Certain strands of Alternative music and certain strands of post-Reformation Christianity have in common an occasional appreciation for starkness, and a reflexive distaste for vulgar and worldly ornament. Low, with their professed Mormon faith and the slow, stern but compassionate guitar music they make, bring the strands together, which explains why they’ve become the Christian Rock it’s OK to like. You can tell that they’ve this in part because nobody ever calls them Christian Rock, and of course it’s a glib label, but a song like “If You Were Born Today” smoulders with faith, and is as sacral a track as you’re likely to hear outside Church.

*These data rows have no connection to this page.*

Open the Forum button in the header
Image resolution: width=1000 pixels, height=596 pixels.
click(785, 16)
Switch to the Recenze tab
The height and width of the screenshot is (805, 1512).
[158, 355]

I’d bet, though, that most of the lo-fi afficionnadoes who seem to make up Low’s audience aren’t Christians. No reason they should be, but I also think Low’s religiosity, or rather the traits in their music that seem to match best with it, is a key to their appeal. An analogy might be the way so many of the faithless philosopher-types I know have ended up falling hard for Christian girls, though perhaps missing out on the daily struggles and banalities of their religious belief in favour of projecting onto them images of purity or rigour. The way Low play with hush and awe inspires humility in the alternative breast, and in Low’s self-sufficiency sweet echoes can be found of the indie fan’s own quest for self-definition away from the mainstream. Low are very much the right sort of Christians for alt.appeal, in other words – none of that evangelical fuss or High Art decadence to frighten the horses.

The above should be read with eyebrow firmly raised – still though, Low are Christians who work in a generally anti-religious musical environment, and that fact deserves comment. But that also makes them, in theory, the perfect group to strip back the Christmas album to its numinous basics, and yes, Christmas goes some way to doing this. Its least satisfying tracks, though, are the most traditionally seasonal: the readings of “Silent Night” and “Little Drummer Boy” are spartan and ancient, their low amp hum swathing the familiar songs in an unfamiliar dread. But familiarity wins out: these tunes we’ve known from childhood are too strong and fixed, and it’s only if I concentrate very hard that I can hear Low’s versions as anything but novelties.

When listening to “Silent Night”, in fact, I realise I’d much rather be hearing Phil Spector’s ridiculous version, creepily avuncular ‘special message’ and all. The Christmas songs I want to hear are the dumb old songs played in the dumb old ways, as larded with wide-eyed weepy kitsch as you like. That’s because for me, Christmas is still special not as a peaceful or sacred festival, but as a once-a-year revel in family sentimentality and personal continuity. Low’s Christmas is a record I can appreciate, but as a ‘Christmas record’, I could never love it.

That said there are three magnificent tracks here which justify the very reasonable asking price. “Just Like Christmas” sees Low take off their stabilisers and wobble clumsily up to something like normal rock speed, and with its jaunty, effective, badly recorded rhythms it’s immensely endearing. “Taking Down The Tree” illuminates a part of the Christmas experience new to popular song, capturing the fragility and sadness of early January in two spooked minutes. And on “Blue Christmas”, Low take a standard and trawl its depths, dragging up a rich, poised performance which ends up not only stylish and definitive, but a perfect summation of the band’s stubborn and considerable charm. On the inside of the CD sleeve, Low write this: “Despite the commerce involved, we hope you will consider this our gift to you.” I’d be delighted. Merry Christmas.